▶

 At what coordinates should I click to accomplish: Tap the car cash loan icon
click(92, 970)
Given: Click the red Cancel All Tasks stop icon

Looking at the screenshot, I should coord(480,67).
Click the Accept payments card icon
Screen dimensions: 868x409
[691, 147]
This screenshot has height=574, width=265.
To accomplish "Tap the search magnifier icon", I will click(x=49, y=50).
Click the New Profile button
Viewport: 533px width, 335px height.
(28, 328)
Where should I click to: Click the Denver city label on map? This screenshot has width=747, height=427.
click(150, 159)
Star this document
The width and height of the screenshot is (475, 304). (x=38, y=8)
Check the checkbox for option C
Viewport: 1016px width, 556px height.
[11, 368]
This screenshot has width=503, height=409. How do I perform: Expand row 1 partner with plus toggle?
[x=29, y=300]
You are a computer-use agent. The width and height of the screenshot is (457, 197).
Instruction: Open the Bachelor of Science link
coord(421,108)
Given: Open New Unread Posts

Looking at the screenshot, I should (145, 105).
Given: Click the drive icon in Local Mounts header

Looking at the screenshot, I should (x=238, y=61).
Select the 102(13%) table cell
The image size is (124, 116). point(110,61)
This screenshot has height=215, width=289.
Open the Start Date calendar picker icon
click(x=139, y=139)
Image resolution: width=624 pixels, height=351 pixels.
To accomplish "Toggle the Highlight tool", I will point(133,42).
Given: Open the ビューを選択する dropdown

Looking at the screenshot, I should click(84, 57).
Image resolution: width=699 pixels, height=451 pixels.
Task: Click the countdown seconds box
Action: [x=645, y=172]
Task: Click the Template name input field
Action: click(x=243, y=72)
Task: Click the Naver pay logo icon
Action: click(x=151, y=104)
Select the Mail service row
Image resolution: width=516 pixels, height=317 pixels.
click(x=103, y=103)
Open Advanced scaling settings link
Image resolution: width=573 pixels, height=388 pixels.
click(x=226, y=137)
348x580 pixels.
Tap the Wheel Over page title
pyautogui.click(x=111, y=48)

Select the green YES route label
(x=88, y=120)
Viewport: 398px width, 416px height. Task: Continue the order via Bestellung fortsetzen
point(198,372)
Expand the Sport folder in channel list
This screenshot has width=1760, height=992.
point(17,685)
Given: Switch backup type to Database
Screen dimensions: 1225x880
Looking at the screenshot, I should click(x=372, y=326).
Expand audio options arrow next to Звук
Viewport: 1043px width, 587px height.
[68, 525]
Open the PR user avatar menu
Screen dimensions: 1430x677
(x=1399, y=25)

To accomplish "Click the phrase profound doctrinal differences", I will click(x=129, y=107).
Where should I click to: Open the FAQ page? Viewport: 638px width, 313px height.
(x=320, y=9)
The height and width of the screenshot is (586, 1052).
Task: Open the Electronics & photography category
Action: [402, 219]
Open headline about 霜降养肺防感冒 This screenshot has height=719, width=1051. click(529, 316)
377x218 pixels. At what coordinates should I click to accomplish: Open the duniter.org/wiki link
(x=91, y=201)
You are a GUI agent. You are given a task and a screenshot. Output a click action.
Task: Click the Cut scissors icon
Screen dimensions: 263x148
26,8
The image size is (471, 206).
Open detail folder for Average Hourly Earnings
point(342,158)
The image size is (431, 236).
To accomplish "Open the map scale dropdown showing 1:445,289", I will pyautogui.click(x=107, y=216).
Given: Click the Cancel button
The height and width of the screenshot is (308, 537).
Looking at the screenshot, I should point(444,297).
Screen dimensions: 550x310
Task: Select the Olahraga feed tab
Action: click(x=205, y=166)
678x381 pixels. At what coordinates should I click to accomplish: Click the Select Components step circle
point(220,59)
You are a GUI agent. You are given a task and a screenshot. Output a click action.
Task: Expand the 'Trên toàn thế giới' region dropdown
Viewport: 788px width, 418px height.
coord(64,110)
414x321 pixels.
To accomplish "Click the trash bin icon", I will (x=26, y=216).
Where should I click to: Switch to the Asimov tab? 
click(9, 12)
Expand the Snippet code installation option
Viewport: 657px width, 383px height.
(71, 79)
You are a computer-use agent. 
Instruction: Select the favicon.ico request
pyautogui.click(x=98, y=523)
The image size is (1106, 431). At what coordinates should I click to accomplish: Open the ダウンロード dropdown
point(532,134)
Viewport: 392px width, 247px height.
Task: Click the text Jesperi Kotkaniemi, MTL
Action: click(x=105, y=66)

◀

Print the whole listing once more, exactly as it stands.

RESULT FOR THIS EXERCISE:
 At what coordinates should I click to accomplish: Tap the car cash loan icon
click(92, 970)
Given: Click the red Cancel All Tasks stop icon

Looking at the screenshot, I should coord(480,67).
Click the Accept payments card icon
Screen dimensions: 868x409
[691, 147]
This screenshot has height=574, width=265.
To accomplish "Tap the search magnifier icon", I will click(x=49, y=50).
Click the New Profile button
Viewport: 533px width, 335px height.
(28, 328)
Where should I click to: Click the Denver city label on map? This screenshot has width=747, height=427.
click(150, 159)
Star this document
The width and height of the screenshot is (475, 304). (x=38, y=8)
Check the checkbox for option C
Viewport: 1016px width, 556px height.
[11, 368]
This screenshot has width=503, height=409. How do I perform: Expand row 1 partner with plus toggle?
[x=29, y=300]
You are a computer-use agent. The width and height of the screenshot is (457, 197).
Instruction: Open the Bachelor of Science link
coord(421,108)
Given: Open New Unread Posts

Looking at the screenshot, I should (145, 105).
Given: Click the drive icon in Local Mounts header

Looking at the screenshot, I should (x=238, y=61).
Select the 102(13%) table cell
The image size is (124, 116). point(110,61)
This screenshot has height=215, width=289.
Open the Start Date calendar picker icon
click(x=139, y=139)
Image resolution: width=624 pixels, height=351 pixels.
To accomplish "Toggle the Highlight tool", I will point(133,42).
Given: Open the ビューを選択する dropdown

Looking at the screenshot, I should click(84, 57).
Image resolution: width=699 pixels, height=451 pixels.
Task: Click the countdown seconds box
Action: [x=645, y=172]
Task: Click the Template name input field
Action: click(x=243, y=72)
Task: Click the Naver pay logo icon
Action: click(x=151, y=104)
Select the Mail service row
Image resolution: width=516 pixels, height=317 pixels.
click(x=103, y=103)
Open Advanced scaling settings link
Image resolution: width=573 pixels, height=388 pixels.
click(x=226, y=137)
348x580 pixels.
Tap the Wheel Over page title
pyautogui.click(x=111, y=48)

Select the green YES route label
(x=88, y=120)
Viewport: 398px width, 416px height. Task: Continue the order via Bestellung fortsetzen
point(198,372)
Expand the Sport folder in channel list
This screenshot has width=1760, height=992.
point(17,685)
Given: Switch backup type to Database
Screen dimensions: 1225x880
Looking at the screenshot, I should click(x=372, y=326).
Expand audio options arrow next to Звук
Viewport: 1043px width, 587px height.
[68, 525]
Open the PR user avatar menu
Screen dimensions: 1430x677
(x=1399, y=25)

To accomplish "Click the phrase profound doctrinal differences", I will click(x=129, y=107).
Where should I click to: Open the FAQ page? Viewport: 638px width, 313px height.
(x=320, y=9)
The height and width of the screenshot is (586, 1052).
Task: Open the Electronics & photography category
Action: [402, 219]
Open headline about 霜降养肺防感冒 This screenshot has height=719, width=1051. click(529, 316)
377x218 pixels. At what coordinates should I click to accomplish: Open the duniter.org/wiki link
(x=91, y=201)
You are a GUI agent. You are given a task and a screenshot. Output a click action.
Task: Click the Cut scissors icon
Screen dimensions: 263x148
26,8
The image size is (471, 206).
Open detail folder for Average Hourly Earnings
point(342,158)
The image size is (431, 236).
To accomplish "Open the map scale dropdown showing 1:445,289", I will pyautogui.click(x=107, y=216).
Given: Click the Cancel button
The height and width of the screenshot is (308, 537).
Looking at the screenshot, I should point(444,297).
Screen dimensions: 550x310
Task: Select the Olahraga feed tab
Action: click(x=205, y=166)
678x381 pixels. At what coordinates should I click to accomplish: Click the Select Components step circle
point(220,59)
You are a GUI agent. You are given a task and a screenshot. Output a click action.
Task: Expand the 'Trên toàn thế giới' region dropdown
Viewport: 788px width, 418px height.
coord(64,110)
414x321 pixels.
To accomplish "Click the trash bin icon", I will (x=26, y=216).
Where should I click to: Switch to the Asimov tab? 
click(9, 12)
Expand the Snippet code installation option
Viewport: 657px width, 383px height.
(71, 79)
You are a computer-use agent. 
Instruction: Select the favicon.ico request
pyautogui.click(x=98, y=523)
The image size is (1106, 431). At what coordinates should I click to accomplish: Open the ダウンロード dropdown
point(532,134)
Viewport: 392px width, 247px height.
Task: Click the text Jesperi Kotkaniemi, MTL
Action: click(x=105, y=66)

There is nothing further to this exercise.